Saudi-led coalition has eased blockade in Yemen: UN

Saudi-led coalition has eased blockade in Yemen: UN

UNITED NATIONS, Nov 28 (APP):The Saudi-led military coalition fighting has eased restrictions at Yemen’s main airport and two key ports, allowing the resumption of some humanitarian aid to the war-torn country after a three-week blockade, a senior United Nations official has said.
“We welcome the easing of the blockade, the partial lifting of it” but much more needs to be done,” Jamie McGoldrick, the UN’s humanitarian coordinator in Yemen, said on Monday, adding, “Ports must be fully open, especially Hudaydah, for commercial and humanitarian goods so that people can buy cheaper goods.”
“We must (…) increase the number of boats arriving at the port of Hudaydah,” otherwise prices will increase and “more and more people will suffer,” the official said.
McGoldrick went on to say that the UN was ready to participate in strengthening the cargo verification mechanism transiting through Hudaydah, a requirement of Riyadh.
“We have two teams ready,” but we “have not had an answer yet” from the Saudis for their visas, he said.

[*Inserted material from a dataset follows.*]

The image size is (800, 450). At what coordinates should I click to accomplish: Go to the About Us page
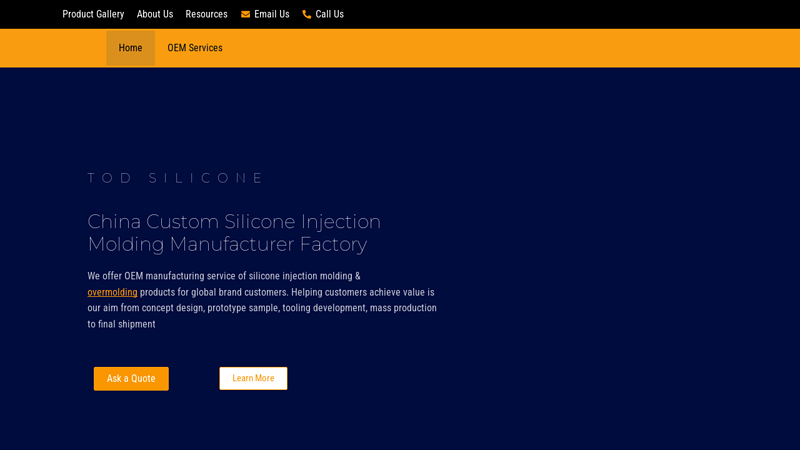point(155,14)
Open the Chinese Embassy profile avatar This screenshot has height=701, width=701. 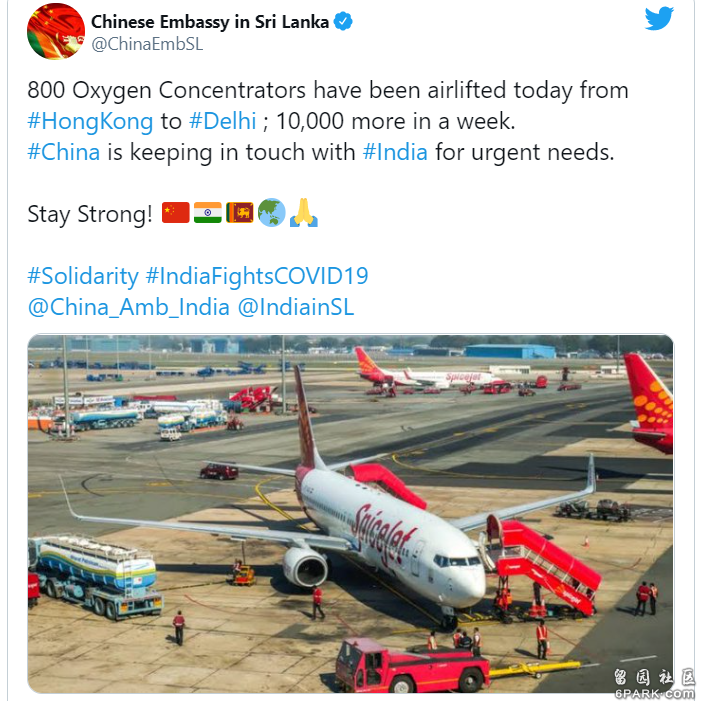pyautogui.click(x=56, y=31)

The UN official once again raised the risk of famine, saying 95 out of 320 districts in Yemen were in a very difficult food situation.
Elsewhere in his remarks, McGoldrick recalled that the world body was trying to meet the needs of seven million Yemenis, who are facing an emergency humanitarian situation, but that the rest of the population depended “entirely on the commercial sector,” particularly for foodstuffs and the fuel.

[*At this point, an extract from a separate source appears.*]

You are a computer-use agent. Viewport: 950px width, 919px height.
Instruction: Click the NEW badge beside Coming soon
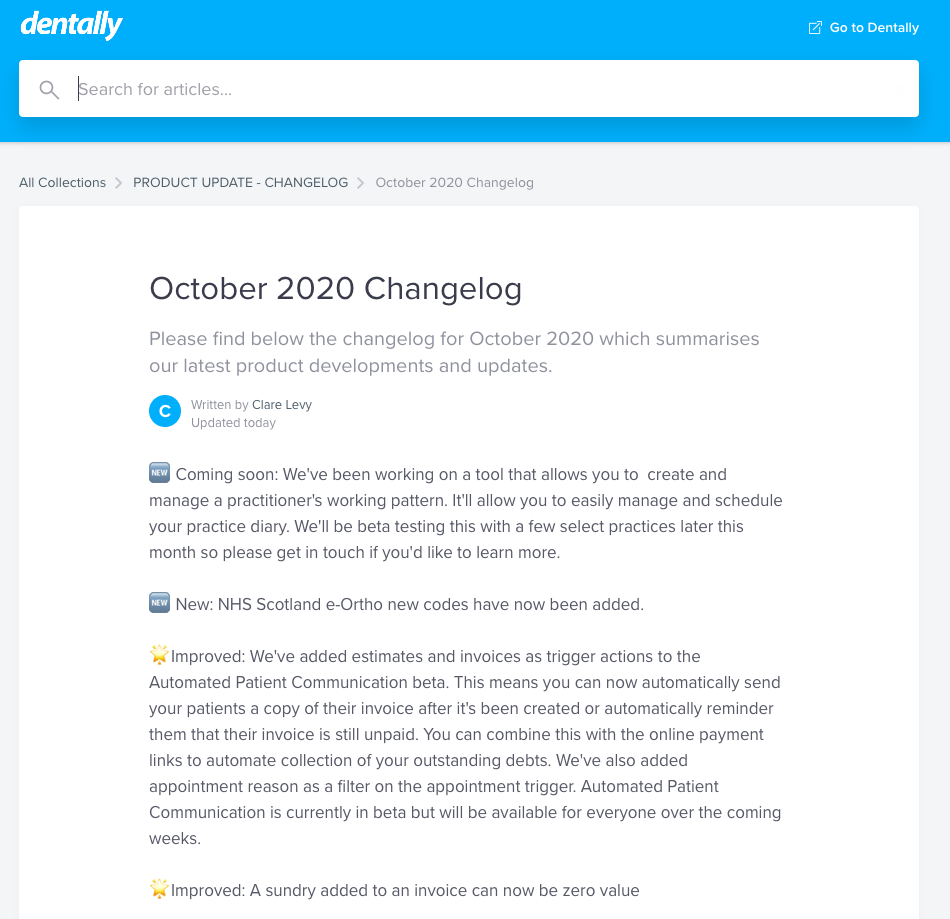(x=159, y=473)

Meanwhile, at UN Headquarters in New York, Stephane Dujarric, a spokesman for Secretary-General Antonio Guterres, said three humanitarian flights landed and took off from Sanaa on Saturday, the first commercial cargo vessel docked in the port of Hodeida on Sunday, and a UN-chartered vessel docked at the port in Salif on Monday.

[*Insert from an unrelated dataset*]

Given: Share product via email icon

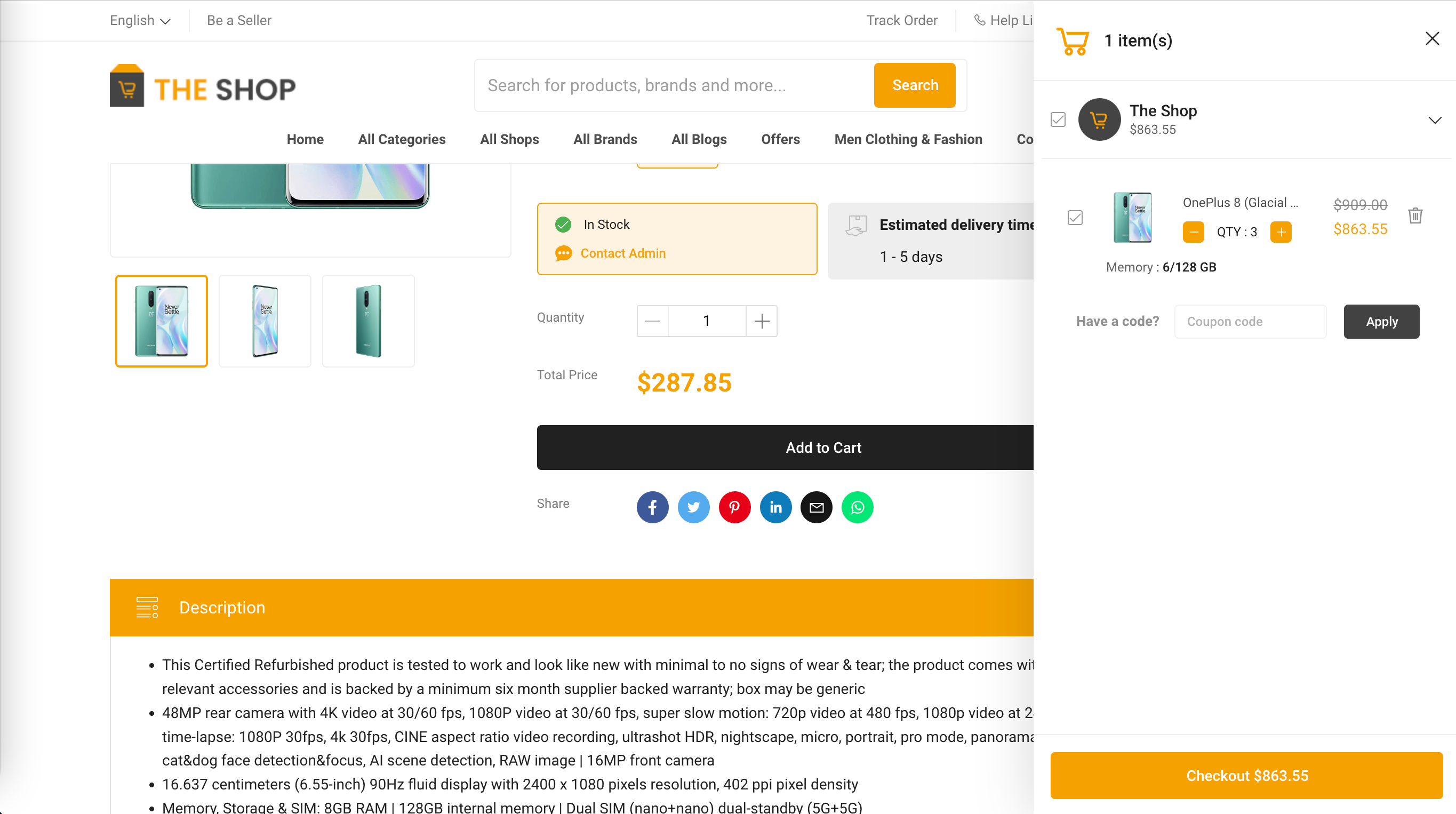Looking at the screenshot, I should [816, 507].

Despite the resumption, he warned that rapidly dwindling fuel stocks and the dire humanitarian situation are pushing at least 7 million people toward famine.
Dujarric said the commercial ship carried 5,500 metric tons of wheat flour and the UN-chartered vessel carried 25,000 metric tons of bulk wheat.
But, he stressed that “it is important that there is unimpeded access for both humanitarian and commercial cargo to enter Hodeida and Salif ports, including those carrying fuel.”
“Fuel is urgently required to operate generators for hospitals, water well pumps and sanitation units and to facilitate the trucking of drinking water and staple food” to some 21 million Yemenis who need humanitarian assistance, he said.
Dujarric said one of the flights Saturday delivered 1.9 million doses of diphtheria vaccines, enough to protect 600,000 children against whooping cough, tuberculosis, pneumonia and meningitis.
Earlier in the day, the Nobel Women’s Initiative, a group of Nobel peace laureates, had urged the Saudi-led coalition fighting rebels in Yemen to end the blockade on the Arab world’s poorest country, citing the hardships it has caused.
In a statement, the group said the blockade “rendered access to humanitarian assistance impossible for the people of Yemen” and “denies millions of vulnerable and innocent civilians access to food, fuel and medical supplies.”
The letter was signed by Mairead Maguire of Northern Ireland, Rigoberta Menchu Tum of Guatemala, Jody Williams of the United States, Shirin Ebadi of Iran, Leymah Gbowee of Liberia, and Tawakkol Karman of Yemen.